For the second time in a row, I was forced to impose on the woman with whom I carpooled to our children’s soccer practices.

I phoned and explained that my husband had the car again, so I wouldn’t be able to take my turn. A few minutes before she was due to pick up my son, my husband showed up. Since it was too late for me to call and say I could drive after all, I asked my husband to hide the car in the garage and to stay inside. I also explained to my son that he shouldn’t mention anything about his father’s whereabouts.

Unfortunately, my husband forgot and was in front of our house chatting with a friend when my carpool partner arrived. When my son returned from practice, I asked him if she had noticed.

“Yes,” he replied, “she asked me which of the two men in front of the house was my father. But don’t worry. I told her I didn’t know.”

—–

In our Anglican church, each service begins with a greeting. The officiating clergyman says, “The Lord be with you.” The congregation used to respond by saying, “And with thy spirit.”

But, with the modernizing of the liturgy, the minister now says, “The Lord be with you,” and everyone responds with, “And also with you.”

One Sunday a visiting bishop went to a church where the sound system was known to be old and unreliable. As he approached the microphone, he tapped it several times and finally said, “There’s something wrong with this!”

Without hesitation, the whole congregation answered faithfully, “And also with you.”

—–

My friend wanted a boat more than anything. His wife kept refusing, but he bought one anyway.

“I’ll tell you what,” he told her. “In the spirit of compromise, why don’t you name the boat?” Being a good sport, she accepted.
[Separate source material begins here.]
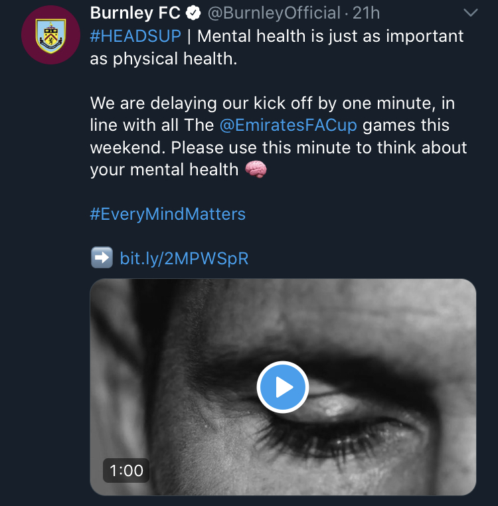Play the one-minute mental health video
498x506 pixels.
pyautogui.click(x=282, y=387)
When her husband went to the dock for the maiden voyage, this is the name he saw painted on the side: “For Sale.”

—–

The colonel who served as inspector general in our command paid particular attention to how personnel wore their uniforms. On one occasion he spotted a junior airman with a violation. “Airman,” he bellowed, “what do you do when a shirt pocket is unbuttoned?”
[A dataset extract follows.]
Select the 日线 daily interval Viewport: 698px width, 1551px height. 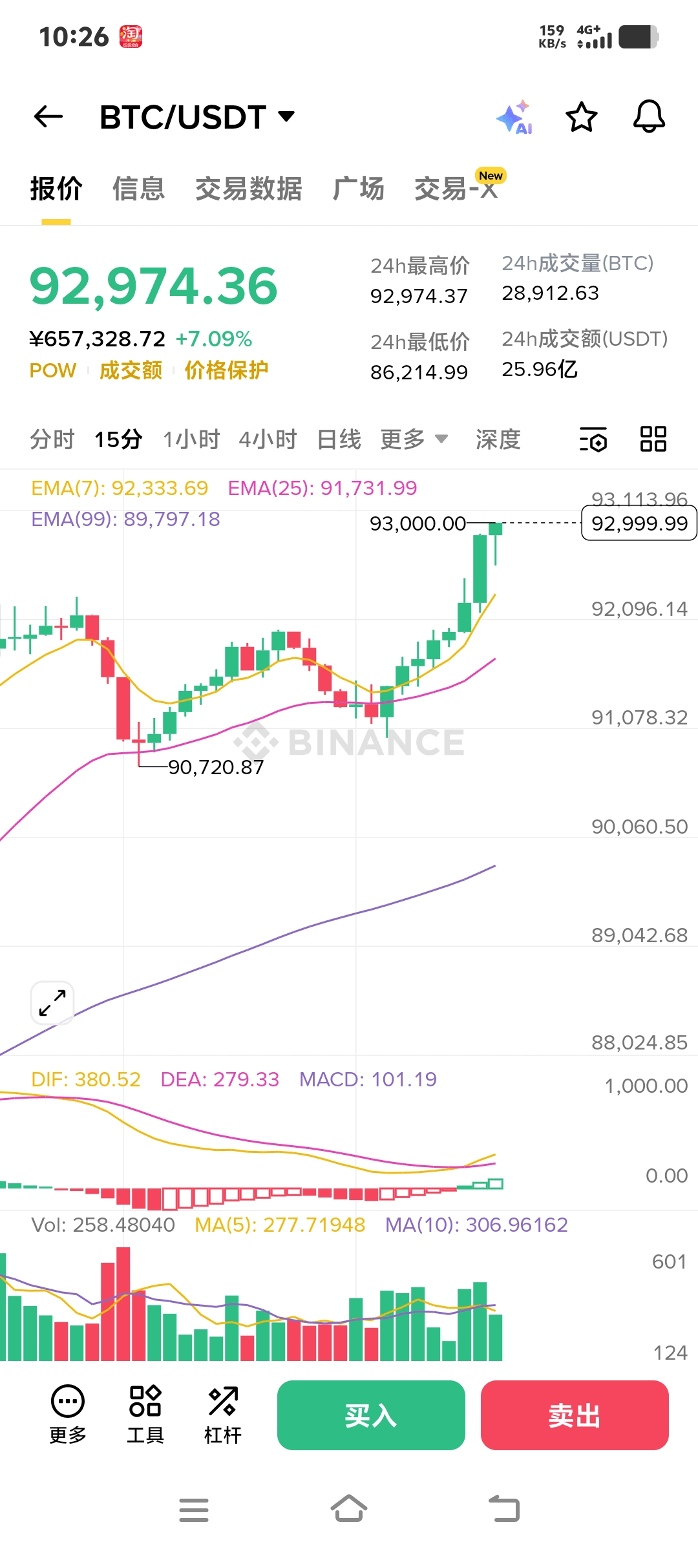[339, 439]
The startled airman replied, “Button it, sir!”

The colonel looked him in the eye and said, “Well?”

At that, the airman nervously reached over and buttoned the colonel’s shirt pocket.

—–

“Chow looks wonderful,” I told the mess sergeant, a large, intimidating man. “I’d love seconds.”

“You’ll get the same as everyone else,” he growled as he chucked food on my tray. “Now move it!”
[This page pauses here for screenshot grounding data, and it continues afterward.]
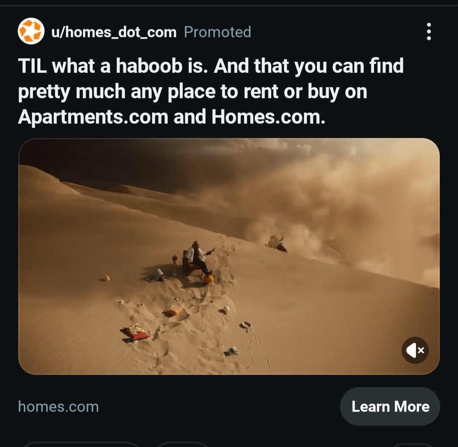Play the desert sandstorm video

(229, 256)
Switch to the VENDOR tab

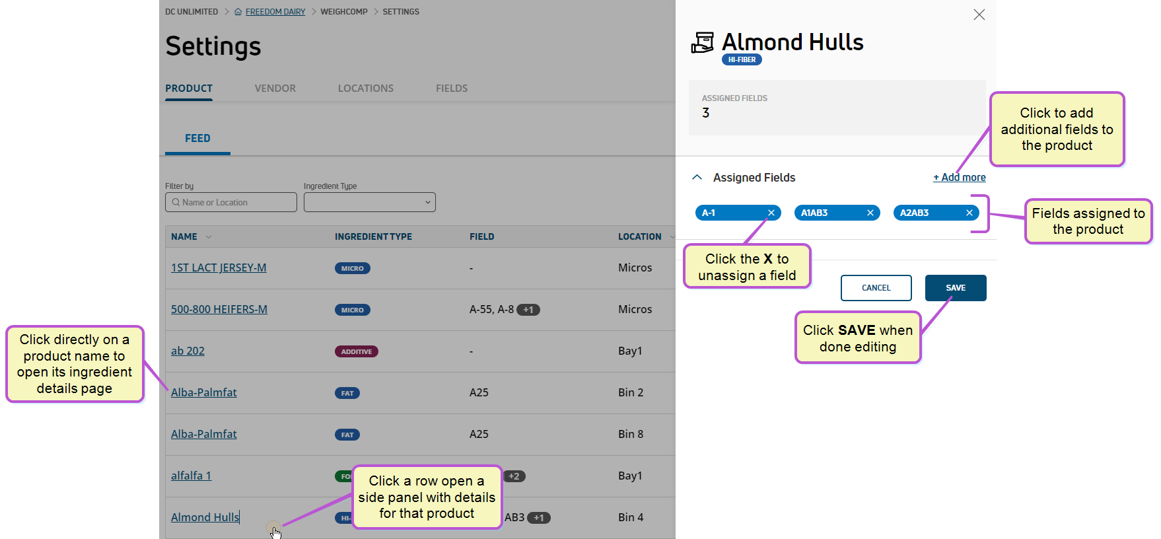(275, 89)
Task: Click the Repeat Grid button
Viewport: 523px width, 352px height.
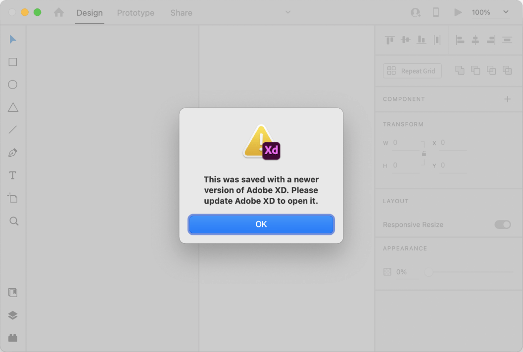Action: [x=412, y=71]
After finishing the edible portion of my meal, I dumped the rest in the garbage, accidentally tossing out my silverware. While leaning into the trash can to look for my knife and fork, I felt a tap on my shoulder.

It was the mess sergeant. “It’s all right, son,” he said. “You can grab seconds.”

—–

An elderly married couple who were childhood sweethearts and had settled down in their old neighborhood, are celebrating their fiftieth wedding anniversary. They walk down the street to their old school. There, they hold hands as they find the old desk they’d shared and where he had carved, “I love you, Sally.” On their way back home, an armored car drives by and a bag of money falls out of the armored car practically at their feet. Sally quickly picks it up, but they don’t know what to do with it so they take it home.

There, she counts the money, and it’s fifty thousand dollars. The husband says, “We’ve got to give it back.”

She says, “Finders keepers.” And she puts the money back in the bag and hides it up in their attic.

The next day, two FBI men are going door-to-door in the neighborhood looking for the money and show up at their home. They say, “Pardon me, but did either of you find any money that fell out of an armored car yesterday?”

She says, “No.”

The husband says, “She’s lying. She hid it up in the attic.”

She says, “Don’t believe him, he’s getting senile.”

But the agents sit the man down and begin to question him. One says, “Tell us the story from the beginning.”

The old man says, “Well, when Sally and I were walking home from school yesterday…”

The FBI guy looks at his partner and says, “Let’s get out of here.”